Throughput, IOPs, and latency are three terms often referred to as storage performance metrics. But the exact definitions of these terms and how they differ can be confusing. That’s why the SNIA Networking Storage Forum (NSF) brought back our popular webinar series, “Everything You Wanted to Know About Storage, But Were Too Proud to Ask,” with a live webinar, “Everything You Wanted to Know about Throughput, IOPs, and Latency But Were Too Proud to Ask.”
The live session was a hit with over 850 views in the first 48 hours. If you missed the live event, you can watch it on-demand. Our audience asked several interesting questions, here are our answer to them.
Q: Discussing congestion and mechanisms at play in RoCEv2 (DCQCN and delay-change control) would be more interesting than legacy BB_credit handling in FC SAN…
A: FC’s BB_Credit mechanism was chosen for the sake of example, but many of the concepts discussed such as oversubscription, congestion, congestion spreading, etc apply to other transport protocols as well. For example, RoCE can benefit from the use of explicit congestion control mechanisms such as DCQCN, or a combination of PFC and ECN, and then there are vendor specific approaches such as RTTCC that can be used to minimize the dependency on the need for explicit congestion control.
Q: Does NVMe have or need the equivalent of SCSI ALUA?
A: Yes, the NVMe equivalent of SCSI’s ALUA is called Asymmetric Namespace Access (ANA).
Q: Will CXL fundamentally change IO performance and how soon will CXL become prevalent?
A: CXL runs over PCIe, and as a result will be subject to many of the same constraints, especially distance. Most of the CXL use cases will mainly be applicable at rack scale, therefore we do not anticipate it being used for IO between a compute node and external storage.
Q: Do people use a single storage system for various phases of AI/ML use cases (e.g., data collection and training) — or do they use different storage systems (e.g., one storage system for the data collection phase and a different storage system for AI/ML training)?
A: Typically, the same storage system is used for ingestion and checkpointing. In either case, high performance is key because the more time the system spends on data transfer for either of these phases, the longer the GPUs remain idle and consequently for training to complete.

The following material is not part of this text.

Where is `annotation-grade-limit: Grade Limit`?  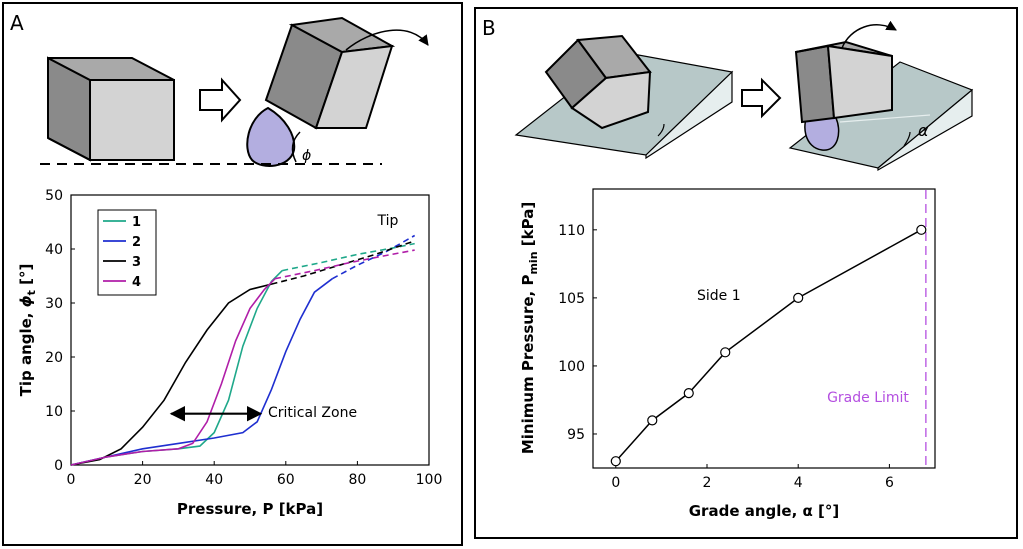
annotation-grade-limit: Grade Limit is located at coordinates (868, 398).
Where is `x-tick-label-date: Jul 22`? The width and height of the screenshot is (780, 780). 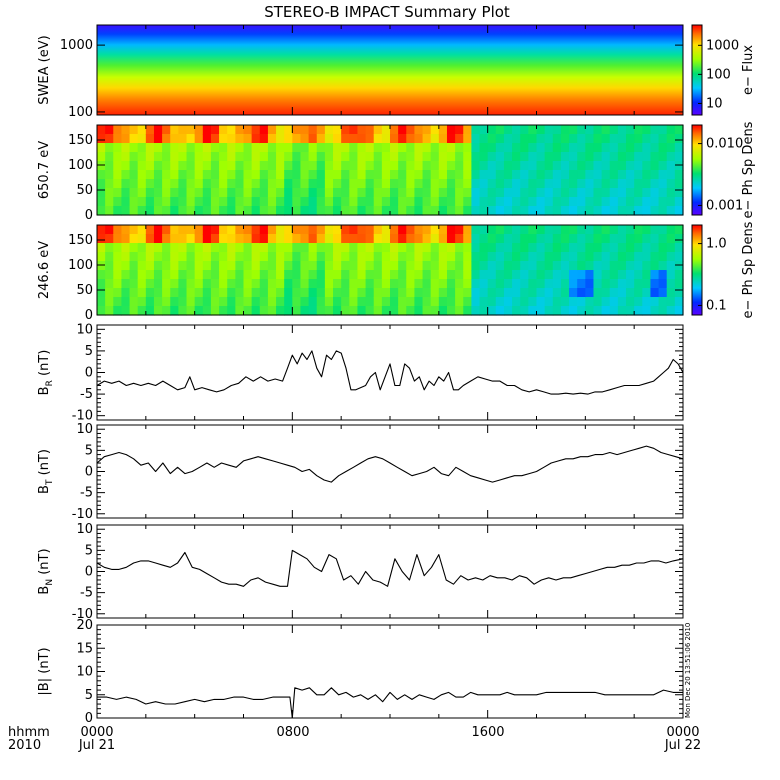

Q: In the increasing world of hyperconverged (“shared nothing”) architecture where storage is spread across different nodes, what is the best approach to increase IOPs especially for applications like video and voice where real-time response times are important?
A: Using a scale-out approach (i.e., adding nodes that provide storage services) is the most common way to increase overall system performance for these kinds of deployments. Ensuring the network is properly sized and not congested as well as ensuring appropriate compute resources in each node can help.
Q: Why is small file I/O overhead so large? Metadata generally is still much smaller compared to files of a few KB or larger.
A: While metadata is a small percentage of the data transfer phase for any file transfer and is approximately the same percentage for any file size, small files require the same number of host interactions to initiate and complete the I/O. This host interaction of a command for the operation followed by the device return of completion notification is what adds to the percentage of overhead for small file transfers. For example, if a file is only 128 bytes long but there is a 32 byte request and a 32 byte completion, the overhead is 33% of the time required for the file transfer. For a 4 KB file transfer, this overhead is reduced to 1.5% of the time required to transfer the file.
Q: Is SPC 1/2 still a relevant benchmark for IO performance? If not, what is the gold standard today?
A: Yes, Storage Performance Council Benchmarks SPC 1/2 are still relevant and are continuing to be updated. You can also use tools like Vdbench and FIO for performance characterization. That said, the best benchmark to use is the one that most closely matches the application you expect to be running on the infrastructure you are testing. As AI becomes increasingly more important you can also checkout MLPerf.